Notes From The Night by Taylor Plimpton

Posted July 30, 2010 by Meoskop in Book Reviews, Memoirs, Nonfiction / 0 Comments

A, empty city street is awash with colored light at nightAmazon asked me if I wanted to review this book through their Vine program.

Well, they didn’t exactly ask me.

Ok, it was more like they lined a bunch of books up against the wall and let me take a look at them to see if anyone caught my fancy. I know, it makes us both feel cheap. The blurbs were fantastic – read this one and tell me what you think!

This clear-eyed, touching, irresistible account belongs somewhere in with Kerouac, Jay McInerney, and J.D. Salinger.”
—JAMES SALTER 

Right? After I got over McInerney being bookended by Salinger and Kerouac, I gave Notes From The Night (A Life After Dark) a closer look. Then something shiny caught my attention and I forgot all about it. I’m like that. Amazon asked me again. Was I sure I didn’t want any of these fine fellows they had for my consideration? I took another look. It had one lonely review, and that review assured me the book was a waste of time, profanity laden filth, and worse than a romance novel.

Profanity laden romantic filth? I’ll take three!

I should sue. Not only did Taylor Plimpton fail to waste my time, at no point was I deceived into thinking I was reading a romance novel. Human relationships in all their complexity were absolutely present, but no one had a secret baby. Nor is he a Greek Shipping Magnate or a Billionaire Boss. He’s not even minor English nobility!

As far as the cursing goes – I have to be honest with you here. I use more profanity placing my lunch order than Plimpton used in the entire book.
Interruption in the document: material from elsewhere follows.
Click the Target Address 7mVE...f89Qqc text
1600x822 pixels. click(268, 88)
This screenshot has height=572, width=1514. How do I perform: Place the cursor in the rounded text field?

Instead of what I was promised, there was a beautiful ode to the New York Club Scene and the people who populate it. Plimpton goes out much too late much too often with his friend Zoo, where they stand amidst the beautiful people and wait.  Check out this blurb.


Plimpton has perfectly captured the elusive something that makes the nocturnal animals slide through the bright lights and dark alleys in search of the moment where everything falls perfectly into place and we belong. The moment where the too tight jacket loosens, the too loud crowd softens, where the feeling of the evening picks you up and takes you somewhere you can’t go alone. You’re a surfer and the evening is the perfect wave.” – Me

It’s so good I forgave the use of wife material as a descriptive phrase. I like it. You should too.